Tasmania’s treasurer will be grilled by a parliamentary committee over how the Liberals funded grants during the 2021 election campaign, with concerns growing over “pork-barrelling” allegations and a lack of transparency.
- The government has been under increasing scrutiny for months over how it gives out grants at election time
- Parliament’s accounts committee has now launched an inquiry
- Hearings will begin on Monday with Treasurer Michael Ferguson listed as the first witness
The government has been under increasing pressure over the allocation of $15 million in taxpayer funds, including $2.47 million covering 111 projects which did not undergo parliamentary scrutiny.
In one example, a Liberal candidate announced a $100,000 grant for a volleyball club he was involved with.
After heated debate in parliament this week — including allegations of ministers misleading parliament — a joint-parliamentary committee will examine the issue.
Treasurer Michael Ferguson and Treasury secretary Tony Farrall will face questioning by the parliamentary accounts committee on Monday.
Committee chair, independent upper house member Ruth Forrest, said the issue had been “on the radar” since the Integrity Commission released a report in the 2018 election, with concerns over a lack of process and public scrutiny.
She said further recent examples had prompted the committee to conduct an inquiry.
“Every community — small community, big community organization — should have equal opportunity to apply to the government for support to lobby their local member or local candidate if you like,” Ms Forrest said.
“Not everyone knows a local member, not everyone knows a candidate, so there can be organizations that don’t have a fair and equal access to some of these funds, or potential funds.
“I don’t have a problem, personally, with people [going to the] government to say our club needs this, our club needs that.
“But what is important to follow is a process where they’re assessed against a criteria.”
Following the election last May, former prime minister Peter Gutwein and senior officials worked quickly to start funding projects under the Local Community Facilities Fund by the end of the financial year.
These projects were not included in any appropriation or budget bill, due to the lack of time.
Instead, governor Barbara Baker was asked to sign off on them under a process for unforeseen expenditure, under the Financial Management Act.
Ms Forrest said this process was not designed for election commitments.
“Those sorts of payments should be limited to costs that are unforeseen and unanticipated, like a natural disaster or some other major matter that comes up that requires funding,” she said.
Some payments to receive scrutiny, but often “after the event”.
After the committee — made up of two independents, two Labor and two Liberal MPs — has completed Monday’s questioning, it will use the evidence to determine the next steps, which could include questioning of other cabinet ministers or department officials, most likely next year.
‘Fail, fail, fail, fail, by this government’
The issue prompted fierce debate on the floor of parliament.
The week started with cabinet minister Nic Street confirming he “incorrectly answered” questions about the Local Communities Facilities Fund during budget estimates in June.
He apologised and said he “would never knowingly mislead parliament”.
Labor attempted to censure Premier Jeremy Rockliff, claiming he also misled parliament, but this was defeated.
Labor leader Rebecca White said the grants processes at both the 2018 and 2021 elections were concerning, citing an earlier Integrity Commission report.
“Decisions about recipients did not meet the following principles: accountability, openness, fairness, or value for money,” she said.
“Fail, fail, fail, fail, by this government and another fail by the Premier right now, who has continued to mislead Tasmanians about the way money was distributed by this government when it came to fulfilling their election promises.
“There was no parliamentary scrutiny through the budget process, which is what the Premier continued to claim.
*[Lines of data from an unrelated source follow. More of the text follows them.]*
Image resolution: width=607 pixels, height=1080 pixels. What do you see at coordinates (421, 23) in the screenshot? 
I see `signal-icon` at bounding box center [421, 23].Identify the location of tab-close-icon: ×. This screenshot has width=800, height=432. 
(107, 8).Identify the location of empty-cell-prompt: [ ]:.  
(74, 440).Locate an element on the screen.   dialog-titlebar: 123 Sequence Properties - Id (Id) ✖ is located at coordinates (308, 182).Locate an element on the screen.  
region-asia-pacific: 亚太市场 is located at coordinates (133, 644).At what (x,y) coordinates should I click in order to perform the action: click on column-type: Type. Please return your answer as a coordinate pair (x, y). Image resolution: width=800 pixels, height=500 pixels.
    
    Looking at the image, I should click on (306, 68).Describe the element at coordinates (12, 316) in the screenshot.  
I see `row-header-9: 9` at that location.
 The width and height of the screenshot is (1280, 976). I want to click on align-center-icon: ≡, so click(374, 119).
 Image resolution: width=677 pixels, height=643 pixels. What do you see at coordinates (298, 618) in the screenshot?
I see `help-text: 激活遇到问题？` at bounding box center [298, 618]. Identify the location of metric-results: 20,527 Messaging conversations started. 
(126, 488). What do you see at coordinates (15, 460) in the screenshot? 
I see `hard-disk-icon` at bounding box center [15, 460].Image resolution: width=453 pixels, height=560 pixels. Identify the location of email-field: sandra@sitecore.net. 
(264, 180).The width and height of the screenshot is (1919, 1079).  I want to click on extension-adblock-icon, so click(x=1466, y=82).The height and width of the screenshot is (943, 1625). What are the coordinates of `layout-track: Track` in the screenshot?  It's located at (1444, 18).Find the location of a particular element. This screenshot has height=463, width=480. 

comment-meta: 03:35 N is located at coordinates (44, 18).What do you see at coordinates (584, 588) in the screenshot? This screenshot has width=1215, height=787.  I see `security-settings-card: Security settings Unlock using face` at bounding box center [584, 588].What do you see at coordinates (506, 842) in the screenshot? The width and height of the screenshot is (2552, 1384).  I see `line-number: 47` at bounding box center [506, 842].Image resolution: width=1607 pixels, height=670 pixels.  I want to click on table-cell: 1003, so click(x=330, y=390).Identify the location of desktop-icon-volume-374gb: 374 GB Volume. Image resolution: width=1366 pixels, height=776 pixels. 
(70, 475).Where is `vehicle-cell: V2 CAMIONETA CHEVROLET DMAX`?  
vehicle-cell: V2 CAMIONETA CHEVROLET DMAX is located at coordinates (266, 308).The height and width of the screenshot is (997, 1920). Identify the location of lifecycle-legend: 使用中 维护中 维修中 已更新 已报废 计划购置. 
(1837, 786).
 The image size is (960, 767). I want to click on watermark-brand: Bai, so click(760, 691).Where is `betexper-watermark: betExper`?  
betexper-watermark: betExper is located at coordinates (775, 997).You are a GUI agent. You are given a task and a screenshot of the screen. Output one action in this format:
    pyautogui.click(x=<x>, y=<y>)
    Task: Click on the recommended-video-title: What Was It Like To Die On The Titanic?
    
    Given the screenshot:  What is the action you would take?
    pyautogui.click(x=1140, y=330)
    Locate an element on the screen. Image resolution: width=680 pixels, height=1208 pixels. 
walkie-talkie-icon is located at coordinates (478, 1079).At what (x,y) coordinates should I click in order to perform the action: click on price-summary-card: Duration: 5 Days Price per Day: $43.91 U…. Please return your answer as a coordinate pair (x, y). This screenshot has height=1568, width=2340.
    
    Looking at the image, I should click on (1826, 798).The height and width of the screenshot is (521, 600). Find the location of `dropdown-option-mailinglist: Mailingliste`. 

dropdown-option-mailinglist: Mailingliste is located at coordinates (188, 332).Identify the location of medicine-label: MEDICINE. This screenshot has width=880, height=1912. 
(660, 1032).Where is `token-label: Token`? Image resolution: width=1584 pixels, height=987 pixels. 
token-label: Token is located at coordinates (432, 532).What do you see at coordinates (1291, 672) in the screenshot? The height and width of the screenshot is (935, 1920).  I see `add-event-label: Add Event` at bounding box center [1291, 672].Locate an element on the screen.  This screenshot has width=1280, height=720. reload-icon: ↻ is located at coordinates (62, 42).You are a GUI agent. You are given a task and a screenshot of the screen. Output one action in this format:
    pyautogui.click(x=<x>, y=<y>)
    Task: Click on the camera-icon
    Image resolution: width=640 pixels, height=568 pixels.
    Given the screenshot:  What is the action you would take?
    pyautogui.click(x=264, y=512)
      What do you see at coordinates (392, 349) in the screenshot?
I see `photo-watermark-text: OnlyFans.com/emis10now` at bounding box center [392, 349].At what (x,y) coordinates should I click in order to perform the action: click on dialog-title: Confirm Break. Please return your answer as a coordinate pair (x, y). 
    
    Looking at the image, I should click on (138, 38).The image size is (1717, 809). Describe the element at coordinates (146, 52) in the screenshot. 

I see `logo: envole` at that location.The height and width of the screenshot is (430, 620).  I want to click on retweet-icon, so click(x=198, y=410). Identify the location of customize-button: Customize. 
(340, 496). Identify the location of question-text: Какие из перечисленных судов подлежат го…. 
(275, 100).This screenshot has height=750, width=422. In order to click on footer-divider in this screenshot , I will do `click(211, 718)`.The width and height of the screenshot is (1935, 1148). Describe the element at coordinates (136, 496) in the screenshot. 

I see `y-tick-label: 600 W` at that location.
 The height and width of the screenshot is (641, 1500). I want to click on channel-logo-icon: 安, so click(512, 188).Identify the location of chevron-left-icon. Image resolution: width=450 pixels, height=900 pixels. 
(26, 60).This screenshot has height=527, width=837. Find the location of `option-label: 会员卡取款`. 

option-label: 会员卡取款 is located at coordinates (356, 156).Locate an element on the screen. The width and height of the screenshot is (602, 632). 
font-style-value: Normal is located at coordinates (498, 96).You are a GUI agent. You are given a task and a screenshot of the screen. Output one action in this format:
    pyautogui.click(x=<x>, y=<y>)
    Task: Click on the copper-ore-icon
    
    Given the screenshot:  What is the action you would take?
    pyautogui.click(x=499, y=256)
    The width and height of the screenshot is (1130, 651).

There was no scrutiny through the budget estimates process, which is what the Premier had continued to claim.”
Mr Ferguson said the laws had been followed at every stage.
“That process is a valid and lawful process under the Financial Management Act,” he said.
“In my role at that time as minister for finance, when debating the supply bill in 2021, I said the Financial Management Act provides flexibility to enable the government to fund election commitments prior to the Appropriation Act being passed.”
The government’s election commitment process has faced criticism from the Center for Public Integrity, describing it as an extreme version of the federal “sports rorts” saga.